Immunohistochemistry/Immunofluorescence quantification: Use consistent fixation protocols and for FFPE sections, employ antigen retrieval with TE buffer pH 9.0 or citrate buffer pH 6.0 as recommended . For quantification, utilize digital image analysis software for unbiased assessment, measuring both signal intensity and area fraction. When analyzing brain tissue, different regions should be analyzed separately (e.g., substantia nigra, cortex) given the regional vulnerability patterns in many neurodegenerative diseases.
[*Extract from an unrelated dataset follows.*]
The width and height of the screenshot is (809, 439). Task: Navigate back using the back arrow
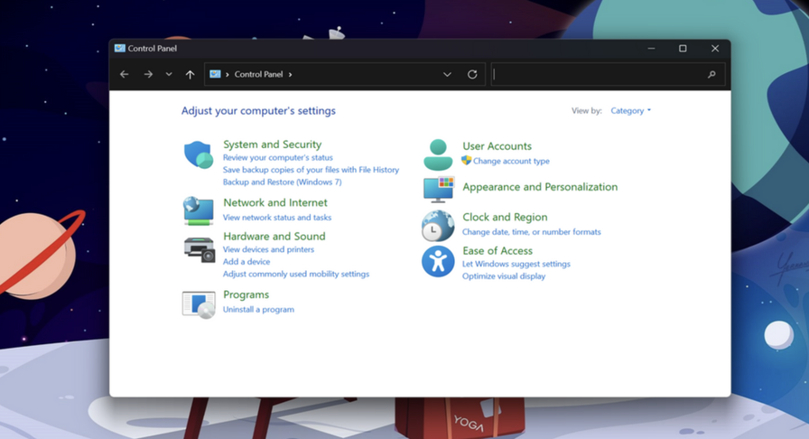pyautogui.click(x=125, y=75)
Post-translational modification analysis: Quantify phosphorylated SKP1A (pT131) using phospho-specific antibodies and assess SUMOylation levels using denaturing IP protocols . Compare modification ratios rather than absolute levels to account for variations in total protein. For subcellular distribution analysis, separate nuclear, cytoplasmic, and membrane fractions before quantification to identify compartment-specific changes in SKP1A levels or modifications.

Disease model-specific considerations: For Parkinson's disease models (toxin-based or genetic), measure SKP1A in relation to markers of neuronal loss and protein aggregation . For inclusion body analysis, quantify SKP1A-positive inclusions and measure co-localization coefficients with markers like α-synuclein, ubiquitin, and tyrosine hydroxylase . Statistical analysis should include appropriate tests based on data distribution, account for multiple comparisons when analyzing different brain regions, and report effect sizes in addition to p-values.
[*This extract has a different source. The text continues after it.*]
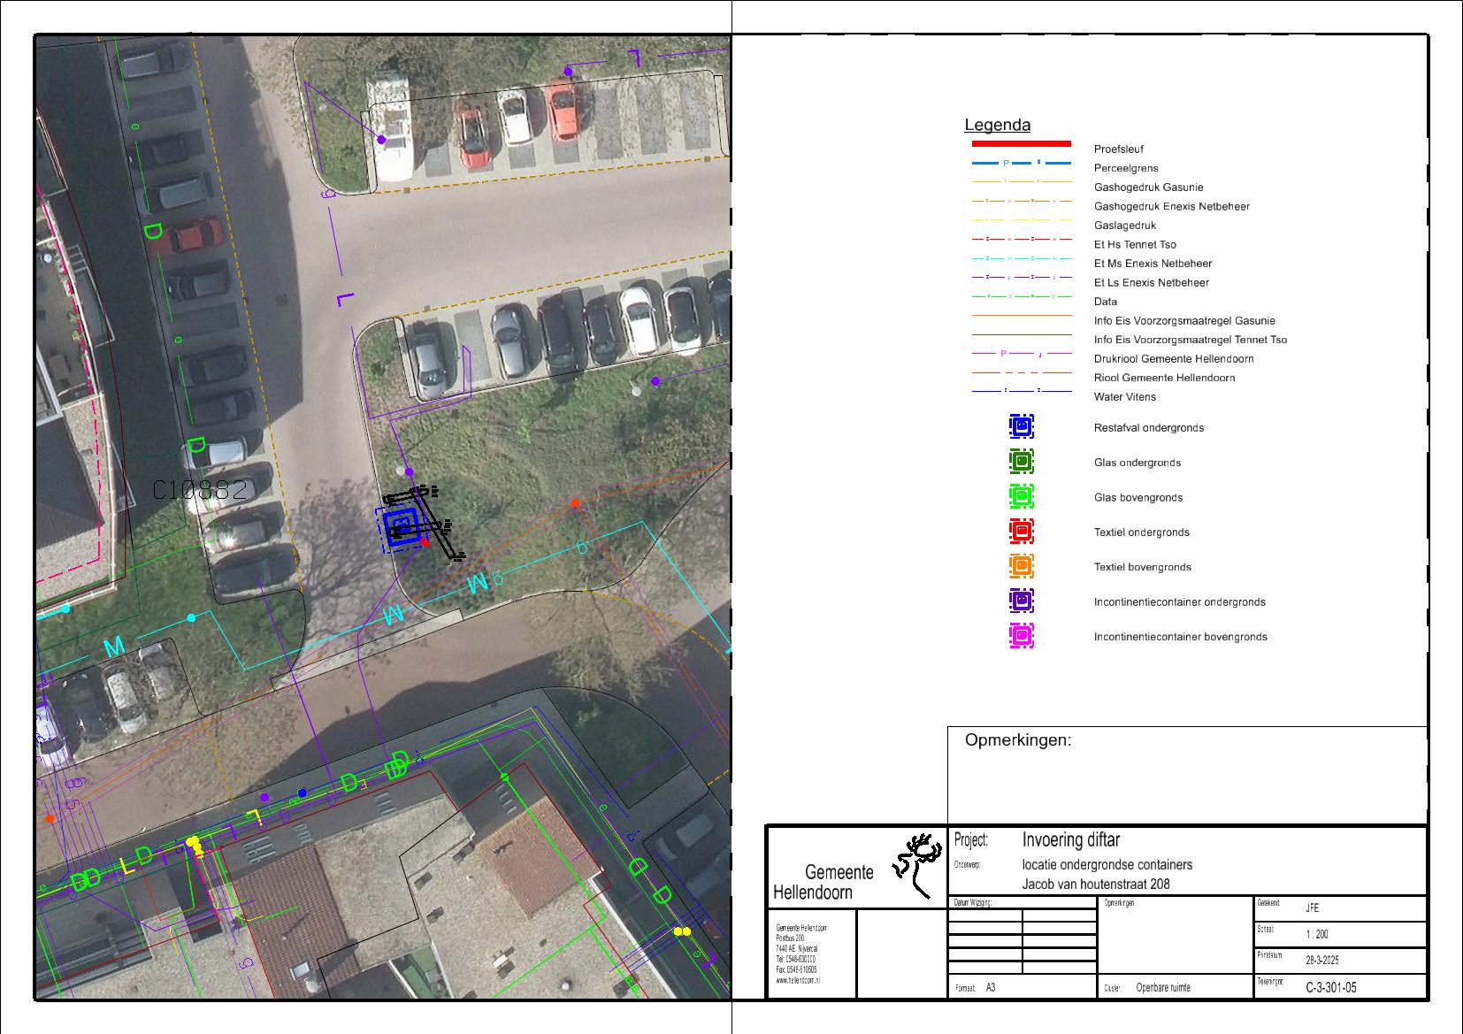The width and height of the screenshot is (1463, 1034).
Task: Pick the red Proefsleuf line sample
Action: [1021, 143]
How can researchers overcome technical challenges when studying SKP1A isoforms?

Differentiating between SKP1A isoforms presents several technical challenges that can be overcome with strategic approaches:

Epitope accessibility optimization: SKP1A exists in different functional states (free versus complexed with F-box proteins), which can affect antibody accessibility. Antibodies raised against linear epitopes may not distinguish between functionally distinct forms, while conformational epitopes may be masked in certain protein complexes. To address this, use multiple antibodies targeting different epitopes and compare results across different extraction conditions that may preserve or disrupt specific complexes.

Post-translational modification differentiation: SKP1A undergoes SUMOylation and phosphorylation at Thr131 , with modified forms often representing only a small fraction of total SKP1A. To overcome detection challenges, employ enrichment strategies such as SUMOylation-enrichment protocols or phospho-enrichment methods (IMAC or phospho-antibody enrichment) prior to analysis. Generation of isoform-specific antibodies against unique regions or splice junctions, and use of modification-specific antibodies such as phospho-specific pT131-SKP1 antibodies can significantly improve discrimination between different forms.
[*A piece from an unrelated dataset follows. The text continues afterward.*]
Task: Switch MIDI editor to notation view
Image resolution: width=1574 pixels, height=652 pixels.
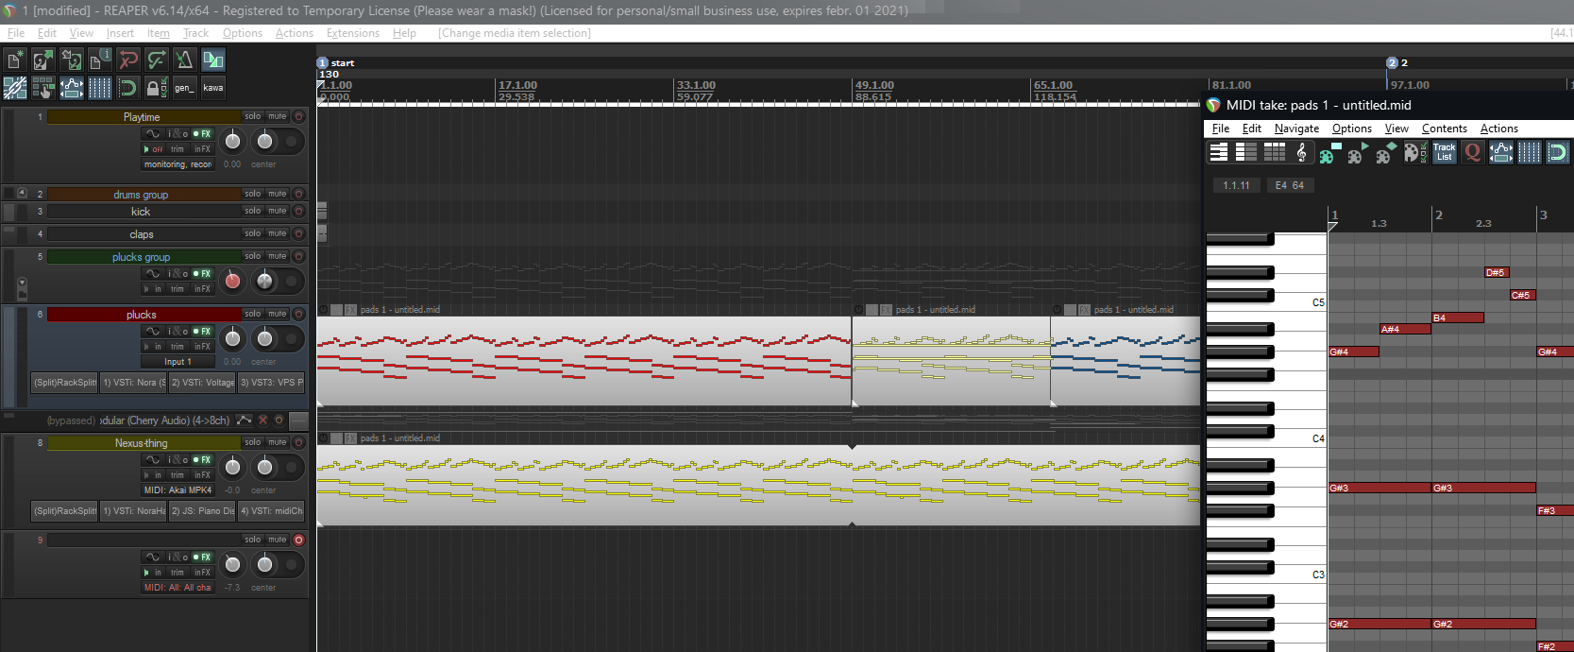Action: click(1302, 152)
Enhanced separation techniques: Standard Western blot resolution may be insufficient to separate closely sized isoforms. Employ 2D gel electrophoresis before Western blotting to separate isoforms based on both size and charge. Alternatively, use immunoprecipitation followed by mass spectrometry to identify specific isoforms with greater precision than antibody-based methods alone.

Rigorous validation approaches: Test antibodies on samples with known SKP1A variants and use genetic models (knockout, knockdown, overexpression) to validate specificity. Include SKP1A mutants (e.g., T131A, T131D, T131E) as controls for phospho-specific antibodies . For cross-reactivity concerns, validate against related family members using specific knockdown approaches for each potential cross-reacting protein.

These strategies can help researchers overcome the technical limitations and achieve more precise identification of specific SKP1A isoforms in their experimental systems.